MV is a life-saving therapy. Its correct implementation requires a learning curve and theoretical concepts to turn it into a safe tool. Even so, it is not exempt from adverse effects that can be injurious to the lung and prolong the application time of the therapy and ICU length of stay. In this sense, the patient-ventilator interaction represents a challenge for intensivists, respiratory therapists and other health professionals. When an adequate balance between patient´s needs and the assistance offered by the ventilator is not achieved, asynchrony begins to appear frequently. That is why it is mandatory to deepen the understanding of the principles of physiology and the mechanics of the respiratory system, to understand and identify the causes that generate this imbalance, guaranteeing a correct interpretation of the different entities and optimizing the clinical practices and outcomes
▪ Asynchronies during mechanical ventilation have shown association with worse outcomes.

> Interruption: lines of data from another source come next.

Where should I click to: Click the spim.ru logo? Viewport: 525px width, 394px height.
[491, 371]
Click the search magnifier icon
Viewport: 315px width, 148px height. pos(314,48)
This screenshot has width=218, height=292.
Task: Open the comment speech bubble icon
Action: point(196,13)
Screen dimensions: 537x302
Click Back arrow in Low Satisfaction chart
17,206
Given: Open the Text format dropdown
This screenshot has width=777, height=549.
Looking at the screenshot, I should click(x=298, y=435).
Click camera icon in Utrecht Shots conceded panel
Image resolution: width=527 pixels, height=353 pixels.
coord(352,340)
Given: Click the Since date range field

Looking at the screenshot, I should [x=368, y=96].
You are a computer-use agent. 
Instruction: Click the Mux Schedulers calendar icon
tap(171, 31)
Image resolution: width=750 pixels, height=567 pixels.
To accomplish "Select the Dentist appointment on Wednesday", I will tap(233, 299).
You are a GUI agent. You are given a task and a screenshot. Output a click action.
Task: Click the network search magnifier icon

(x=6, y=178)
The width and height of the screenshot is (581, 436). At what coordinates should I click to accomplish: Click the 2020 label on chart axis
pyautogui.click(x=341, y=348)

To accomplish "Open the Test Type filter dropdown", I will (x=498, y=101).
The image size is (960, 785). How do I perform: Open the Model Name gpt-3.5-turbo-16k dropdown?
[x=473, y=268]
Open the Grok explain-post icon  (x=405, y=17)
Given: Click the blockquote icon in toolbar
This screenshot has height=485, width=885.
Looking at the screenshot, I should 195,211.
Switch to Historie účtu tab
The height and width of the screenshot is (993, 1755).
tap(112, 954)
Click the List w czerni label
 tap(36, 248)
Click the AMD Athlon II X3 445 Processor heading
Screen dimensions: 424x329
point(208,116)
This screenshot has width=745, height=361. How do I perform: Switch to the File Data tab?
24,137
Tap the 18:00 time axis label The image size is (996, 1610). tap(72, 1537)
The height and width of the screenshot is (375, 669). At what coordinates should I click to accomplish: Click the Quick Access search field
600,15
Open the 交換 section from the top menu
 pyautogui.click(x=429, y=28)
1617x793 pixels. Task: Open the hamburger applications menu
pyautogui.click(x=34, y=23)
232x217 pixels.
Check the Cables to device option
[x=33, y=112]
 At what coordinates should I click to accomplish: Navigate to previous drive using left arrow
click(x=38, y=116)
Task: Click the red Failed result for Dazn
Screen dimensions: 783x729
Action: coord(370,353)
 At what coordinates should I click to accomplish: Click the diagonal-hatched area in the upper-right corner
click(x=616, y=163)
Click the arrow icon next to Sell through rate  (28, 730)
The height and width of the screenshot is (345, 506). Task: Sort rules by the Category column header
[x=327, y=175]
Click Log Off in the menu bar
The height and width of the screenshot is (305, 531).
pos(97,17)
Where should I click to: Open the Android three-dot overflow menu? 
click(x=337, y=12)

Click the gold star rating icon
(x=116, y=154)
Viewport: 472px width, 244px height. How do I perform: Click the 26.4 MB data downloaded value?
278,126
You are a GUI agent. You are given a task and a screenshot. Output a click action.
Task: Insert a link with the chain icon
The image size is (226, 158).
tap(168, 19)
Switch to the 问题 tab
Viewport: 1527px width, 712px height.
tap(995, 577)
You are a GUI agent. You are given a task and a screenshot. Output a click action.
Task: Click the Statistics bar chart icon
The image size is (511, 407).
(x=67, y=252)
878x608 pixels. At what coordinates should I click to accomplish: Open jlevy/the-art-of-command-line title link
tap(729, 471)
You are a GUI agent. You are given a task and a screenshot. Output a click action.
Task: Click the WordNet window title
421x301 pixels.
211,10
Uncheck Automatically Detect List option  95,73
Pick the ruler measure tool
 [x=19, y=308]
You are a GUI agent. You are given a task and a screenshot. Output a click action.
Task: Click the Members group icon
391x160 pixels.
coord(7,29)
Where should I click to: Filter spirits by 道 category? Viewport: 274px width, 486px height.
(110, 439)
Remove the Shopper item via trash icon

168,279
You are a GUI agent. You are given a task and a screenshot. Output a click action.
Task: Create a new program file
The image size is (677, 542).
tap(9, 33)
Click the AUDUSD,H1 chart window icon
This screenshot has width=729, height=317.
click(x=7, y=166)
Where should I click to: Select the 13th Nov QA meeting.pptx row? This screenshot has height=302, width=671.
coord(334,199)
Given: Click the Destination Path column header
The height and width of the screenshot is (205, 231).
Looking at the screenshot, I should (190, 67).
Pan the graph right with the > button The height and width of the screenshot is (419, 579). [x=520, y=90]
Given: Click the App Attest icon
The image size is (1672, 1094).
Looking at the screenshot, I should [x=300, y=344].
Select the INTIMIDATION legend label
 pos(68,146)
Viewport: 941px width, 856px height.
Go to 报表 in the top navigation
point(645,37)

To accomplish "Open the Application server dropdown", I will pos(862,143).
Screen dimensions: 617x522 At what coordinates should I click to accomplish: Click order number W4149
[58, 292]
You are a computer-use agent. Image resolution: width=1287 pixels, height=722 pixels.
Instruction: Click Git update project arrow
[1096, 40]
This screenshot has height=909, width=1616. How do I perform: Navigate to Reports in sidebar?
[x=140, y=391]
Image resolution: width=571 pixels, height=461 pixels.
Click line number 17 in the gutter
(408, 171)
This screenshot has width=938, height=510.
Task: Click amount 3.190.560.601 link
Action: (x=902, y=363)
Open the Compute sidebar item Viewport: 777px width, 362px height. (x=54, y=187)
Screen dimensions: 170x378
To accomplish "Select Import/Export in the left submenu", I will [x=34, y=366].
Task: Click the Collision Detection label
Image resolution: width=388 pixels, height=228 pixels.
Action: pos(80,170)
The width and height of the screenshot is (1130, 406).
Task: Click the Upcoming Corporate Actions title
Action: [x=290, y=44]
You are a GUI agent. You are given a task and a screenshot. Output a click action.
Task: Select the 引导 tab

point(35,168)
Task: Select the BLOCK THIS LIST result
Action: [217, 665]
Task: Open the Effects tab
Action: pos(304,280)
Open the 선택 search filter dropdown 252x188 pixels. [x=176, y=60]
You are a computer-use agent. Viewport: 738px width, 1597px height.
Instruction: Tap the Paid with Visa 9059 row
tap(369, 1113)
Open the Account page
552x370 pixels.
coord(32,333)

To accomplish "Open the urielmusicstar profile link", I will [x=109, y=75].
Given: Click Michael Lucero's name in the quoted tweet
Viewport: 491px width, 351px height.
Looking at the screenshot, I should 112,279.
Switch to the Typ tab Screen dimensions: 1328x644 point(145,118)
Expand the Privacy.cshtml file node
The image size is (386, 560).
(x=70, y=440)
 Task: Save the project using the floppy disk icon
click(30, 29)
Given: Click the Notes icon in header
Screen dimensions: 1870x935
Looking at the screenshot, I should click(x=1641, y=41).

▪ Early detection and treatment could improve patient survival.
▪ There are different classifications of asynchrony.
▪ A distinction based on phase variables helps to better understand its causes and early detection.
▪ Complementary methods, such as ultrasonography, esophageal pressure or visual inspection, collaborate and reinforce the detection, diagnosis and treatment of these entities.
SUPPLEMENTARY MATERIALS
Supplementary materials can be found via https://doi.org/10.4266/acc.2022.01158.
Supplementary Figure 1.
Different types of asynchronies. (A) Ineffective trigger. (B) Insufficient flow. (C) Premature cycling. (D) Delay cycling. (E) AutoTrigger. (F) Double trigger. (G) Expiratory muscle relaxation-induced triggering.